### What you are asked to do
Report each line of the entries that contains the word "screenshot", copied in full.

### Provided entries

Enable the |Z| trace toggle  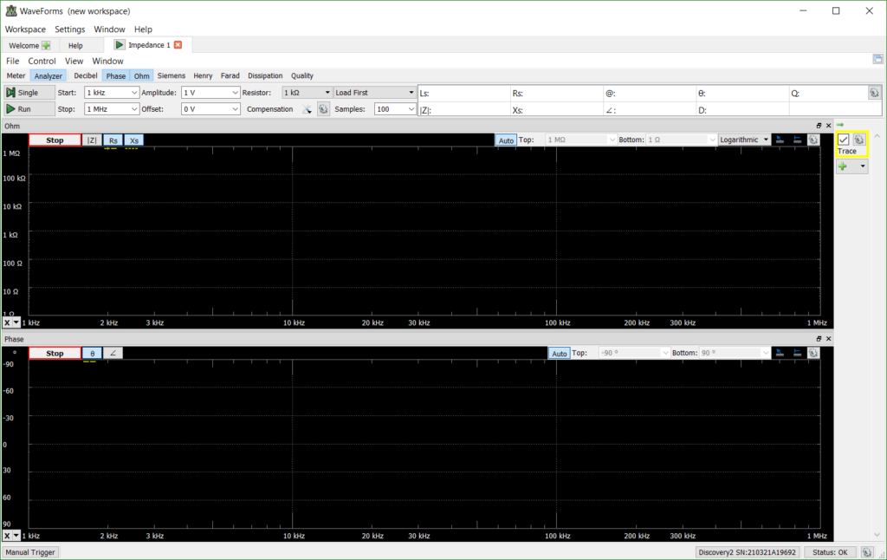[x=91, y=140]
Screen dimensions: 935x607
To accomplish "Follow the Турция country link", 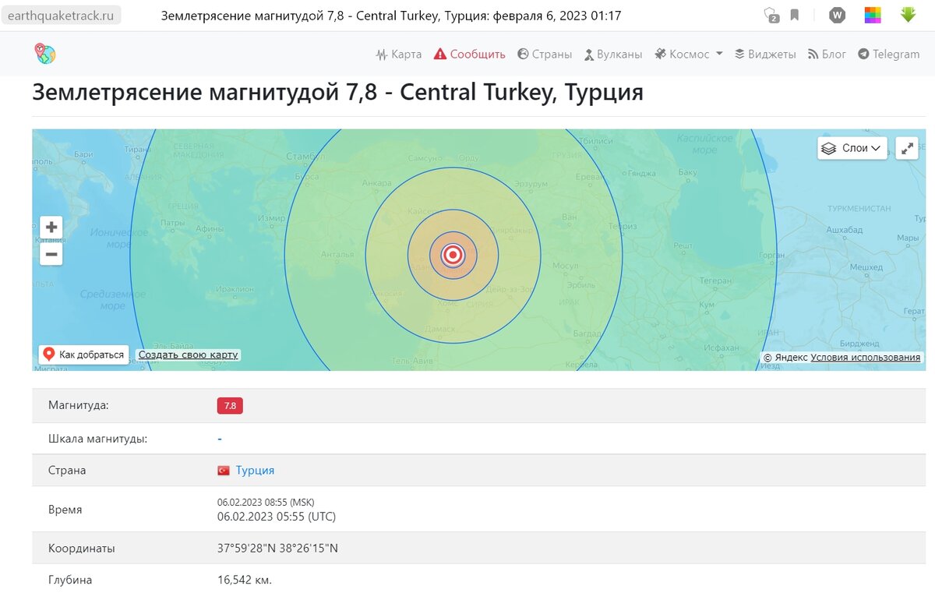I will click(x=253, y=470).
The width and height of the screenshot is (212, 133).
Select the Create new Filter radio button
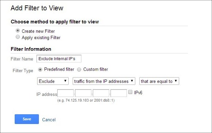(x=18, y=31)
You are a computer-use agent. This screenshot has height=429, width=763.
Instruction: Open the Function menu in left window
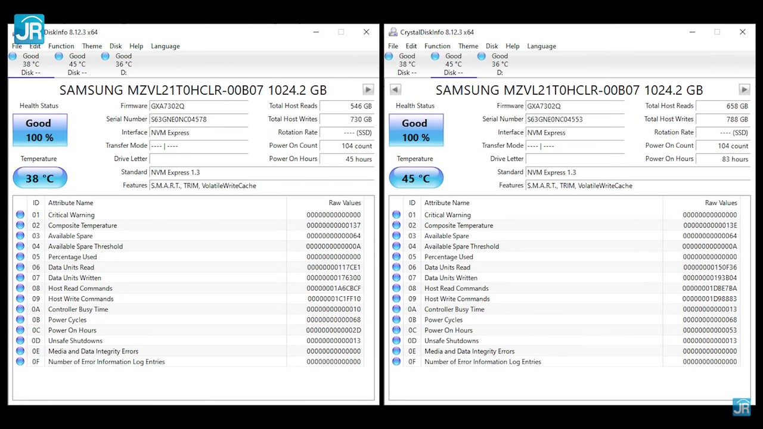61,46
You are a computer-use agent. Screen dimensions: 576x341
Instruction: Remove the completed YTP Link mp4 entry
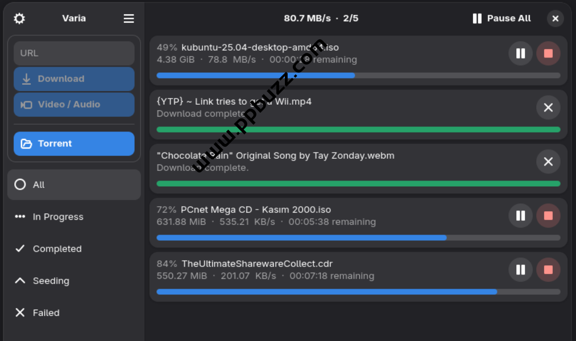(x=548, y=108)
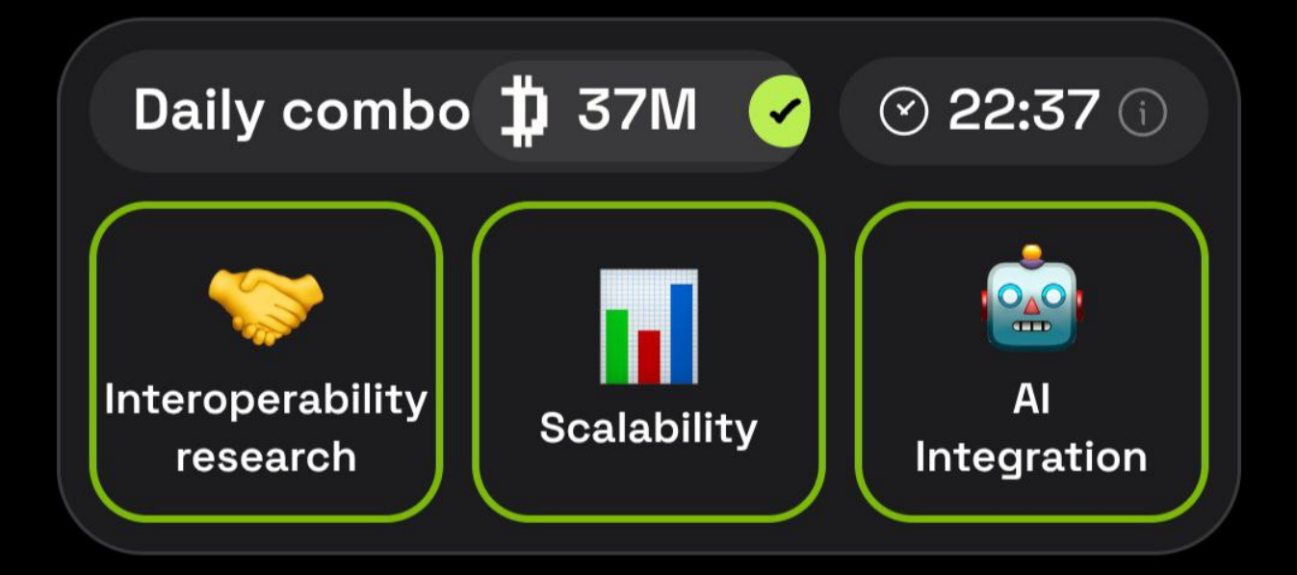1297x575 pixels.
Task: Click the 22:37 countdown time
Action: coord(1023,112)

### Task answer
The width and height of the screenshot is (212, 133).
You are a computer-use agent. This screenshot has height=429, width=763.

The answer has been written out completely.